Ultras przerywają trening w San Lorenzo

Nie są to łatwe czasy dla San Lorenzo de Almagro. Pomimo ekscytacji wywołanej podpisaniem kontraktu z Ikerem Munianem, który był powiązany z przybyciem „El Vasco” Langary, jednej z największych ikon klubu, Podmiot argentyński pogrążony jest obecnie w głębokim kryzysie sportowym i instytucjonalnym.

Wszystko eksplodowało kilka dni temu. W meczu z Godoy Cruz sędzia Podkreślił rzut karny dla drużyny Boedo, a prowadzenie prowadził były zawodnik Athleticu aby go uruchomić. Jednak tak było jego kolega z drużyny Francisco Fydriszewski, który strzelił, a co gorsza, argentyński napastnik rzucił piłkę „w stylu Panenki” i nie trafił. Wywołało to ogromną złość u jego trenera Leandro Romagnoli, który stwierdził, że „rozgrzała go” ta sytuacja.

Muniain świętuje gola z San LorenzoEFE

Następnego dnia, Trener i legenda Ciclón poinformował klub o swojej decyzji o rezygnacji a podmiot wydał oświadczenie na swoich portalach społecznościowych, w którym podziękował trenerowi za „pracę i poświęcenie”, a zwłaszcza za to, że „zawsze na pierwszym miejscu traktowano potrzeby San Lorenzo”. Chociaż także Rozpoznali swój „ból”, ponieważ zostali „najlepszym zwycięskim graczem w historii”.„nie będzie kontynuowany w San Lorenzo.

Wszystkie te wydarzenia zakończyły się dzielne bandy San Lorenzo wkraczają dzisiaj do obiektów klubu, aby porozmawiać z zawodnikami. Według TyCSports piłkarze „zostali otoczeni”, a ultrasowie zadali im jedno pytanie: „Muszą zdawać sobie sprawę z tego, jaką koszulę mają na sobie. To jest katastrofa. Jeśli wszystko jest w porządku i jesteście zjednoczeni, pokażcie to w niedzielę” – powiedzieli w nawiązaniu do meczu z Barracas Central.
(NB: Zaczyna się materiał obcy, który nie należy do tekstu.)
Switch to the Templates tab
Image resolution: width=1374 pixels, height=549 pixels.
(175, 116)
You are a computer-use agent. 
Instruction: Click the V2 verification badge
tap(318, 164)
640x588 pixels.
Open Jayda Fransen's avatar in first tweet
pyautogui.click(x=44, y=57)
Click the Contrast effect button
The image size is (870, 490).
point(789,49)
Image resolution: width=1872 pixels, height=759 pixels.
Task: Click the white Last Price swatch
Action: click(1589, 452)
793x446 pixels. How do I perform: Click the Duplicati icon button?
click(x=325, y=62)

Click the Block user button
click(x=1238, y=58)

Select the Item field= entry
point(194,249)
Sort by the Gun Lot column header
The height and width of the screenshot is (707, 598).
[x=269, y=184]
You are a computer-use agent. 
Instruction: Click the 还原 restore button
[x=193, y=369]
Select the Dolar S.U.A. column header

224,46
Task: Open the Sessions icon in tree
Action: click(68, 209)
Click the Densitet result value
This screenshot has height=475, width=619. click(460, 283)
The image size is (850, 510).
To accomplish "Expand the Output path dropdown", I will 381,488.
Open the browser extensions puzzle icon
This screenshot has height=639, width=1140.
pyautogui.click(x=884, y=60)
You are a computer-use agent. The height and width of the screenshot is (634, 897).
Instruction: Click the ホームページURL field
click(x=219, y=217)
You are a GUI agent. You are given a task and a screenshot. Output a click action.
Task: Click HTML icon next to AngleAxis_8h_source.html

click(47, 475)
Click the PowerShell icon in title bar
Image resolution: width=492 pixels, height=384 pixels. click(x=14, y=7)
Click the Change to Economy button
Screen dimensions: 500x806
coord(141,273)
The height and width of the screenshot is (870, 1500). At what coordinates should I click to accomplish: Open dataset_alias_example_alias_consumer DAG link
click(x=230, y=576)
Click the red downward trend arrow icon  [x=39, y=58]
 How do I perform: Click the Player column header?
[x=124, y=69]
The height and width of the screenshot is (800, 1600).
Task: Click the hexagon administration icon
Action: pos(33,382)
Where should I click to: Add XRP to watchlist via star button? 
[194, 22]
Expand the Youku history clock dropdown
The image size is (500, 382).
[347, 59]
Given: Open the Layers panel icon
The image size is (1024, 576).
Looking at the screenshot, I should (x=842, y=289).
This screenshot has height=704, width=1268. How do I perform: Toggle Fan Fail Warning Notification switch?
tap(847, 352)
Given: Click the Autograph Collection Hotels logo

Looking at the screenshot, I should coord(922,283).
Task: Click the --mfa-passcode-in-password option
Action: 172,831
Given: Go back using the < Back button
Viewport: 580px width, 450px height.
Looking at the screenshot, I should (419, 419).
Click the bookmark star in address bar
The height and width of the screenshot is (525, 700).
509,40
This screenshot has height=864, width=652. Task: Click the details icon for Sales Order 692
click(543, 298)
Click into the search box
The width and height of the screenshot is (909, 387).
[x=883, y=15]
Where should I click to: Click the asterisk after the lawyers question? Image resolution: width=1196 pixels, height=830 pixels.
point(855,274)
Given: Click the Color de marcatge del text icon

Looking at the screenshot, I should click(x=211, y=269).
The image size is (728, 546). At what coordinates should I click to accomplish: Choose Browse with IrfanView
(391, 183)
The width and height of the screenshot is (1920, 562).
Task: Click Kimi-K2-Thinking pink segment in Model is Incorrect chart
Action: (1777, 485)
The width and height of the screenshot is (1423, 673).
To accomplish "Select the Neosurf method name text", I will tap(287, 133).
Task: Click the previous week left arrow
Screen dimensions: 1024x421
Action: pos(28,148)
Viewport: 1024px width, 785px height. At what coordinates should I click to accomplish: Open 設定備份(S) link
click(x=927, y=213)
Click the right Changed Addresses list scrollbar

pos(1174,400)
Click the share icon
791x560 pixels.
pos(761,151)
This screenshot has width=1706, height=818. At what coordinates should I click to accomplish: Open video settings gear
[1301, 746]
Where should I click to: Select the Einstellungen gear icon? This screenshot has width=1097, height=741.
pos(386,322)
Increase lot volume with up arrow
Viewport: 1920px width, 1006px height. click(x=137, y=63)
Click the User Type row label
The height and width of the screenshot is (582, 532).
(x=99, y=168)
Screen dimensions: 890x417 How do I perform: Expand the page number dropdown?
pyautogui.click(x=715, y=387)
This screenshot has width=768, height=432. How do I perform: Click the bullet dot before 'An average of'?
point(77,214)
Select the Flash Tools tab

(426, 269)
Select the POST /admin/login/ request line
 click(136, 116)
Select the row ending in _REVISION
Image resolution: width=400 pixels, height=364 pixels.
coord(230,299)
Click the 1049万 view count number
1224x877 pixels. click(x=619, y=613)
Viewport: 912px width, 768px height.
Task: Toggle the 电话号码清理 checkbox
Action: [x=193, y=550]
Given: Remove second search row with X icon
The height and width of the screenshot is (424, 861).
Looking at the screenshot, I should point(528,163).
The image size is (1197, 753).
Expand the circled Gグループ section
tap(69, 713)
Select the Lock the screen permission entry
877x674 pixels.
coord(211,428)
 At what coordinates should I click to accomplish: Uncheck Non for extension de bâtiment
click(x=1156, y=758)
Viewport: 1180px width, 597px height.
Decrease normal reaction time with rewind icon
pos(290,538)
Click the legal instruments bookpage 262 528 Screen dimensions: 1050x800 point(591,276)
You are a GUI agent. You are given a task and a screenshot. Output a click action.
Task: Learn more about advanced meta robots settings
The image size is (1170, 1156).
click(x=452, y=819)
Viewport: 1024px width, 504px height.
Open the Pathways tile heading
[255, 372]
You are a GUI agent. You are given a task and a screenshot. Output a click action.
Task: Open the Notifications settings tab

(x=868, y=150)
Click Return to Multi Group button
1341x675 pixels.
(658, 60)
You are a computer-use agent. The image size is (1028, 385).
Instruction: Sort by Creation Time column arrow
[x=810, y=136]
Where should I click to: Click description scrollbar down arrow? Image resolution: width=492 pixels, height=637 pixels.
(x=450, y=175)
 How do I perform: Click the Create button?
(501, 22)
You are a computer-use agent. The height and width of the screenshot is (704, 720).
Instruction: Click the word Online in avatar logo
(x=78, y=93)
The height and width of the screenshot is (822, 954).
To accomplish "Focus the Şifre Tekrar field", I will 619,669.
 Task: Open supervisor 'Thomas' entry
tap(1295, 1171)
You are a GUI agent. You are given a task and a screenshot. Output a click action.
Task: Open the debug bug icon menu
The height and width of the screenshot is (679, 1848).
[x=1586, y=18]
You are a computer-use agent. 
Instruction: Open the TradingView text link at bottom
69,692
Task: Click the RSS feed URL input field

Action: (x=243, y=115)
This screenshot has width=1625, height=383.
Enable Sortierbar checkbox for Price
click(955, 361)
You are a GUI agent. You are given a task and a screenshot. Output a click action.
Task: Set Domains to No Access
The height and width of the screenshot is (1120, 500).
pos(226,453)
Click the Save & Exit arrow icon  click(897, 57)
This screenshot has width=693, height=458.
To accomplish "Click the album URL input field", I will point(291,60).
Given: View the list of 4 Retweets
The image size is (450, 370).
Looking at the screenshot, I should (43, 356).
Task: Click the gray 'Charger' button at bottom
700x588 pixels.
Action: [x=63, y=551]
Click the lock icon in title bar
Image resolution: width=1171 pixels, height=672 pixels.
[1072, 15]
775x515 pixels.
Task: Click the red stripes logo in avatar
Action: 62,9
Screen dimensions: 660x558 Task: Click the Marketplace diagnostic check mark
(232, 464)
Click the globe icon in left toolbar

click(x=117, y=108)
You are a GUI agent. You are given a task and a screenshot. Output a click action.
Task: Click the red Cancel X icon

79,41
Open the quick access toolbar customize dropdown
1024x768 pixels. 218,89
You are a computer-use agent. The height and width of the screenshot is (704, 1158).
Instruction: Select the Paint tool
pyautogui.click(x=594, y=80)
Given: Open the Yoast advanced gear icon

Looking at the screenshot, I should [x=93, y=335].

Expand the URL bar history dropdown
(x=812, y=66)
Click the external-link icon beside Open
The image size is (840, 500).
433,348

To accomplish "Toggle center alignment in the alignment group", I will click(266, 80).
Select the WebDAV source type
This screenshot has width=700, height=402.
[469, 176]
Jak podają argentyńskie media, inicjatywę przejęli piłkarze Gastón Campi (kapitan drużyny), Matías Reali i Sebastián Blanco przeprosili, zapewnili o swoim zaangażowaniu w odwrócenie sytuacji i poskarżyli się na niespełnione obietnice przez zarząd. Po trzydziestu minutach rozmowy ultrasowie opuścili obiekt, nie powodując dalszych incydentów.

Zdecydowanie, delikatna sytuacja, jakiej doświadcza Muniain w swoim nowym klubiektóry wkracza dwudzieste czwarte miejsce w lokalnym konkursie. Wygrali tylko jeden z pięciu ostatnich meczów i cztery z siedemnastu rozegranych. To sytuacja z pewnością odległa od oczekiwań, jakie postawili sobie zarówno klub, jak i były zawodnik Athleticu po lądowaniu w Argentynie.